> _DATASET ENTRIES_:
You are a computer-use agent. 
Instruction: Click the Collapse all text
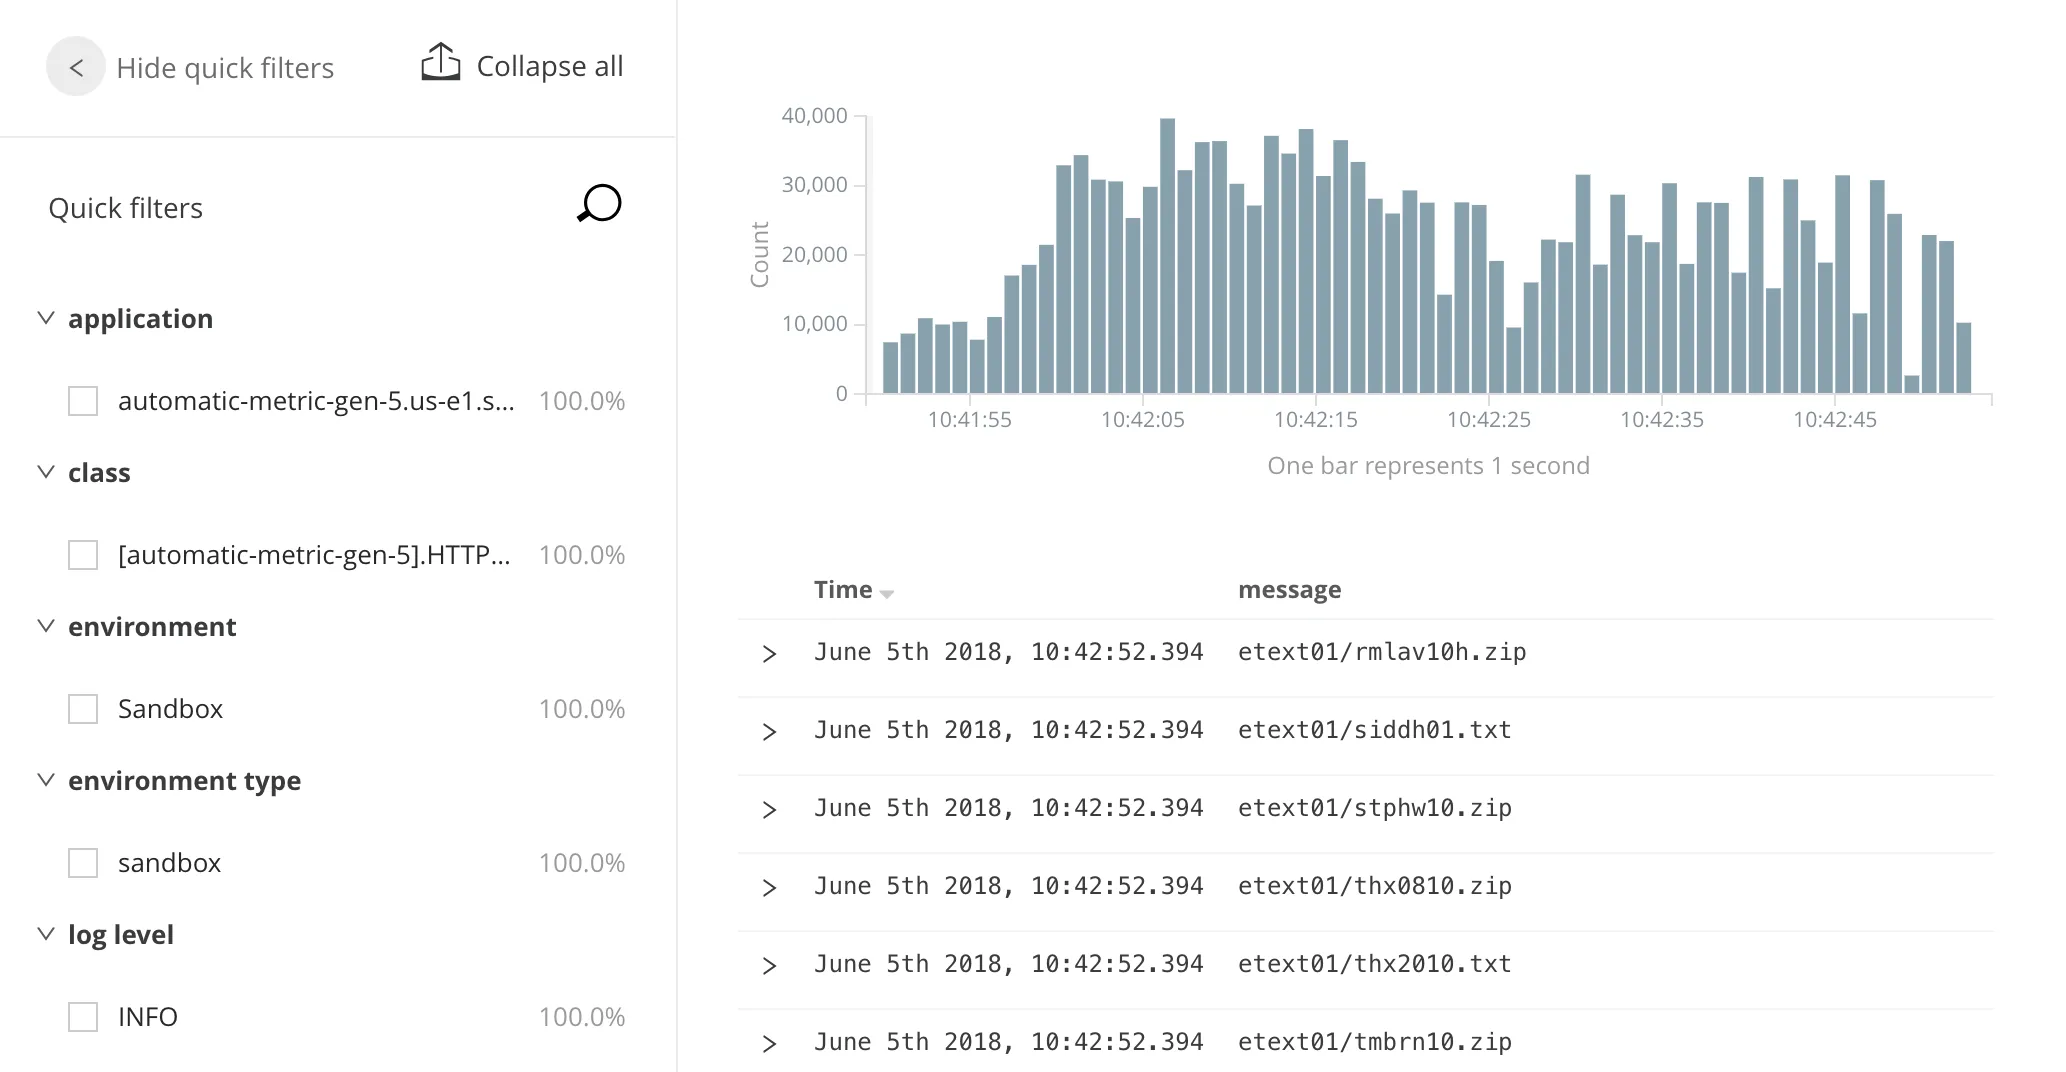tap(550, 66)

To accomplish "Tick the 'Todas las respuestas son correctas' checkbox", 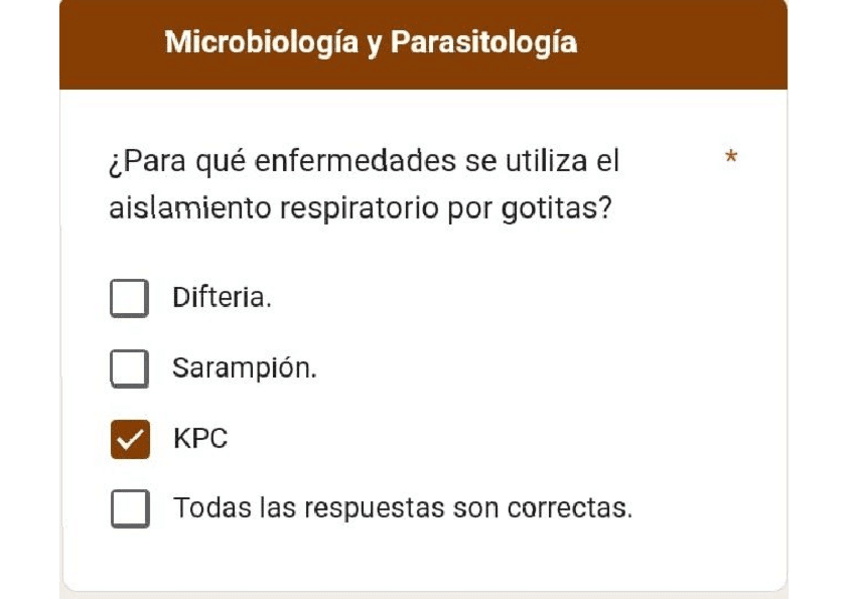I will (x=129, y=508).
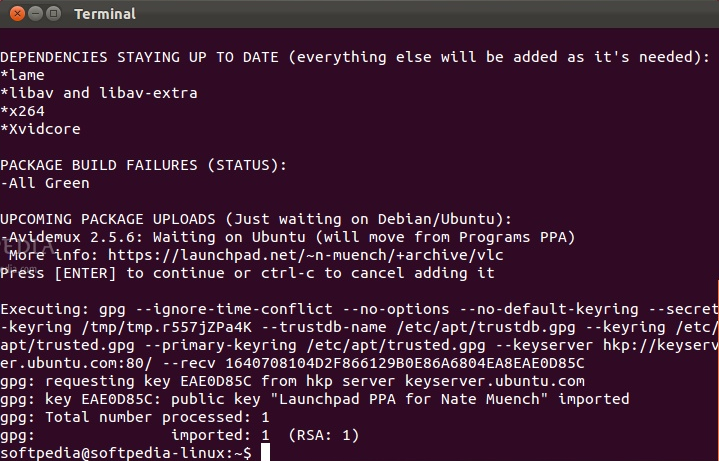Click the UPCOMING PACKAGE UPLOADS heading

256,219
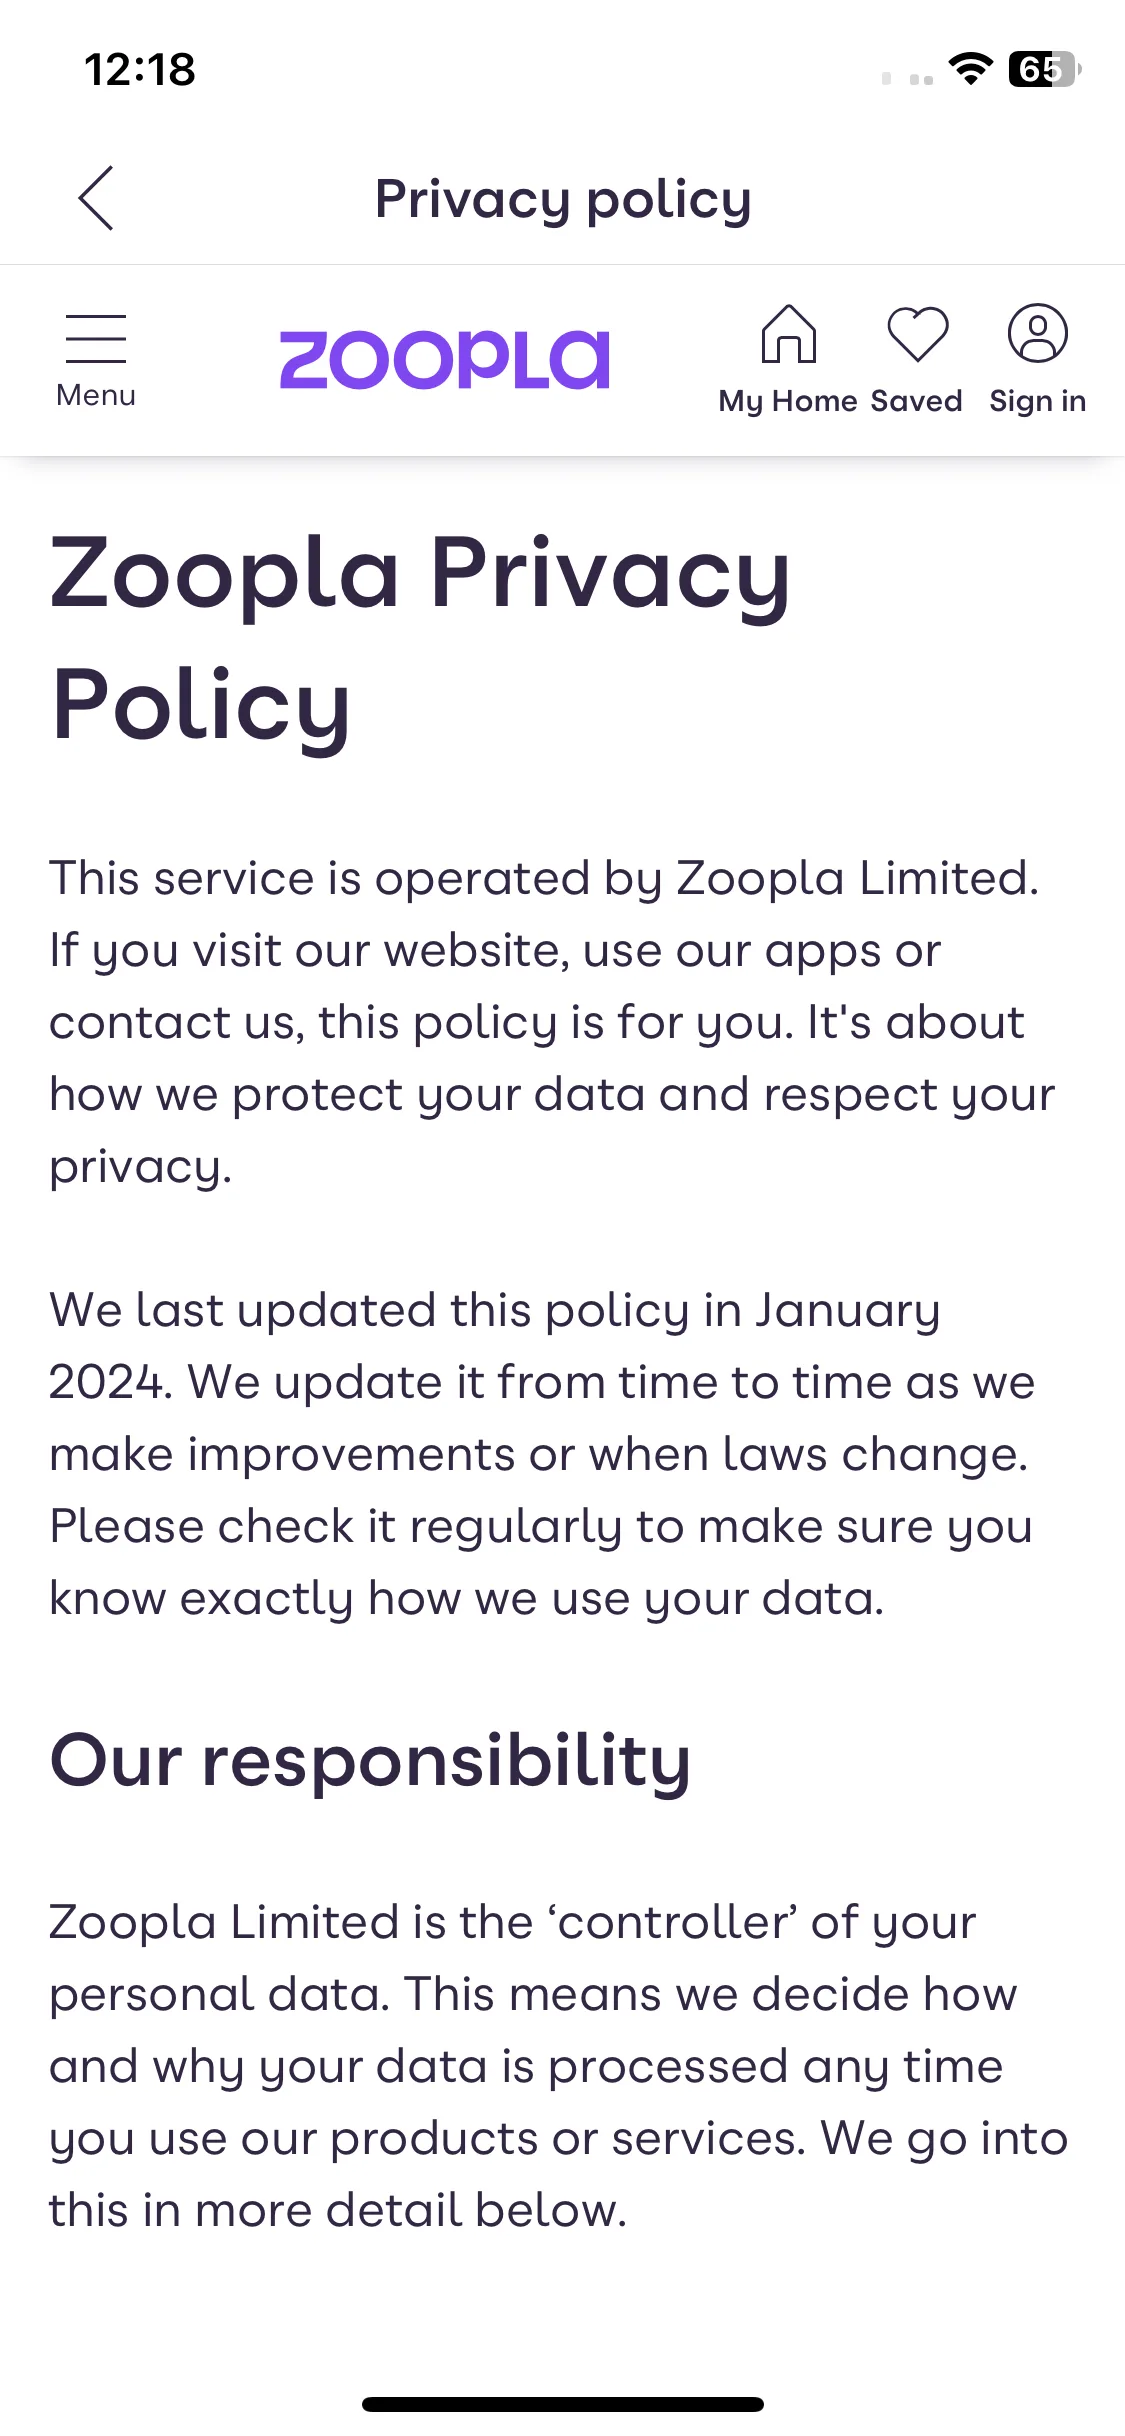Tap the Wi-Fi status icon
Image resolution: width=1125 pixels, height=2436 pixels.
point(970,69)
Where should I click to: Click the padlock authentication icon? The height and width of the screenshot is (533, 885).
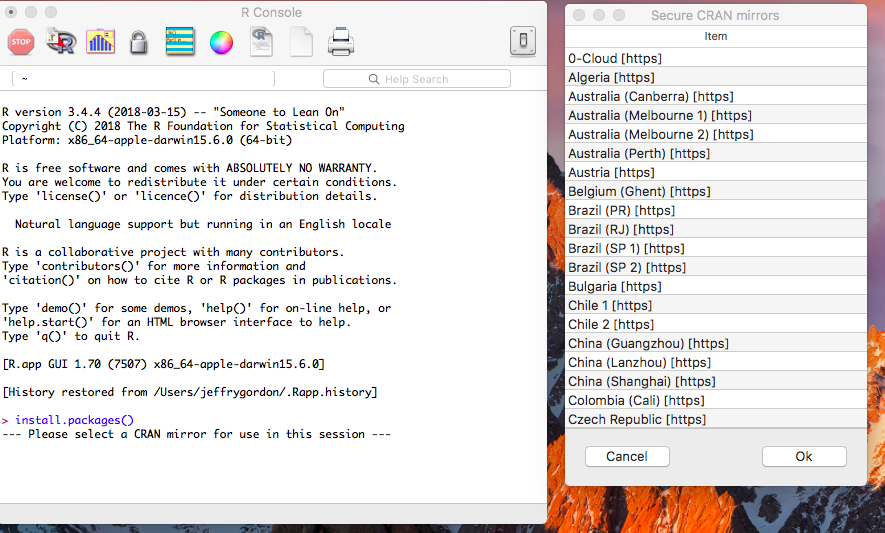pyautogui.click(x=139, y=42)
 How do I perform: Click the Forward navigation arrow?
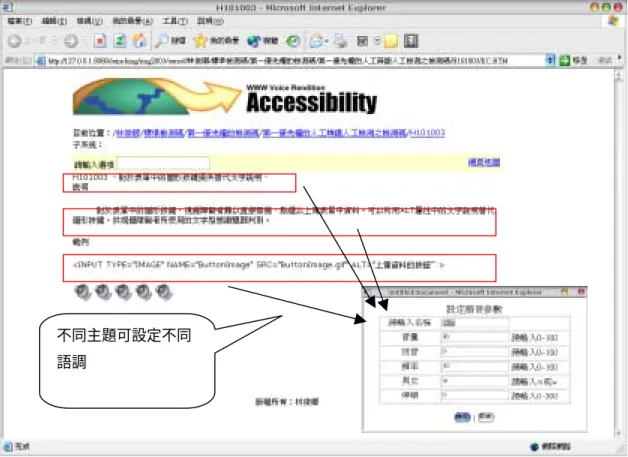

> _WORK REQUIRED_:
Please print exactly the lines from the one holding "Where should I" through the final line of the data above, including both, and skip all pictures.

> _RESPONSE_:
Where should I click to: Click the padlock authentication icon? The height and width of the screenshot is (533, 885).
pyautogui.click(x=139, y=42)
 How do I perform: Click the Forward navigation arrow?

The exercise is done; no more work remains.